Y, en época del crecimiento de
los cultivos, entrada la noche, cuando la luna domina el horizonte y pinta de
plata los campos y los montes, en los lugares de pastoreo los adolescentes
solteros danzan la Qhachwa. Lo hacen con energía para despertar y fortalecer la
fecundidad humana e influir en la fertilidad de la tierra.
Así, en estas
tierras, se están quedando sin oficio los santos, las santas, los apóstoles,
los profetas, los iluminados, las vírgenes, los ángeles, arcángeles, querubines,
serafines y el mismísimo satanás cristiano acompañado de sus legiones.
[1] Friedrich Nietzsche: Así habló Zaratustra
[2] Saramago. “El evangelio según Jesucristo”.
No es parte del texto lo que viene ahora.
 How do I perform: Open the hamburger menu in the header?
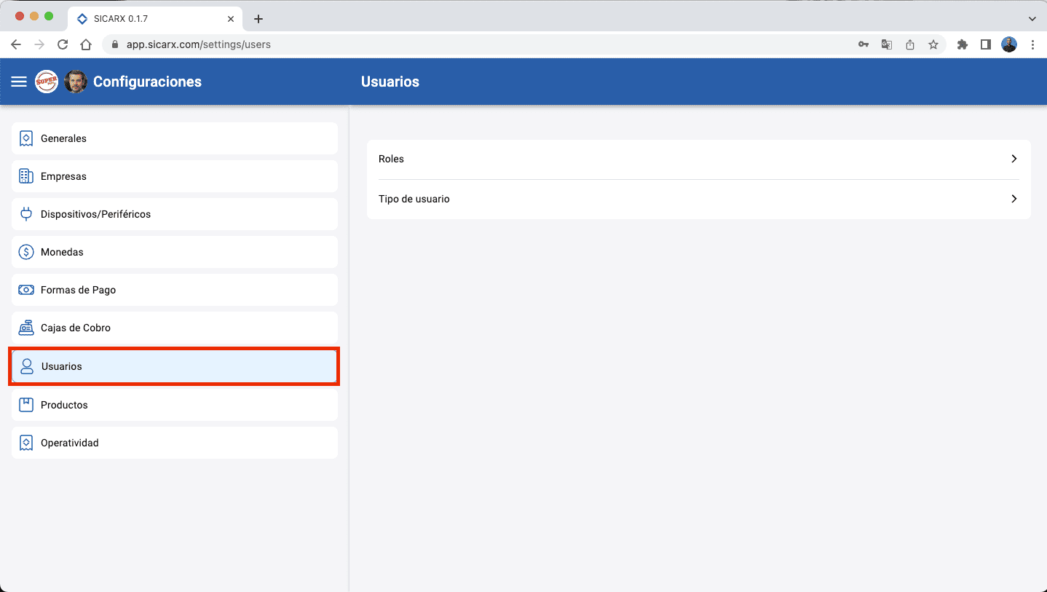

[3] Samiri: Lugares sagrados que, generalmente, se encuentran en las
líneas que salen de una comunidad hacia los cuatro puntos cardinales. Pueden
ser pequeñas elevaciones naturales o pequeñas construcciones cónicas hechas por
los hombres. Los samiris son protectores de una comunidad y deben garantizar la
buena suerte de sus habitantes. Se los concibe como personajes que dan un
aliento constante y dan las provisiones necesarias para la comunidad. (La traducción literal de la palabra "Samiri" es "proveedor").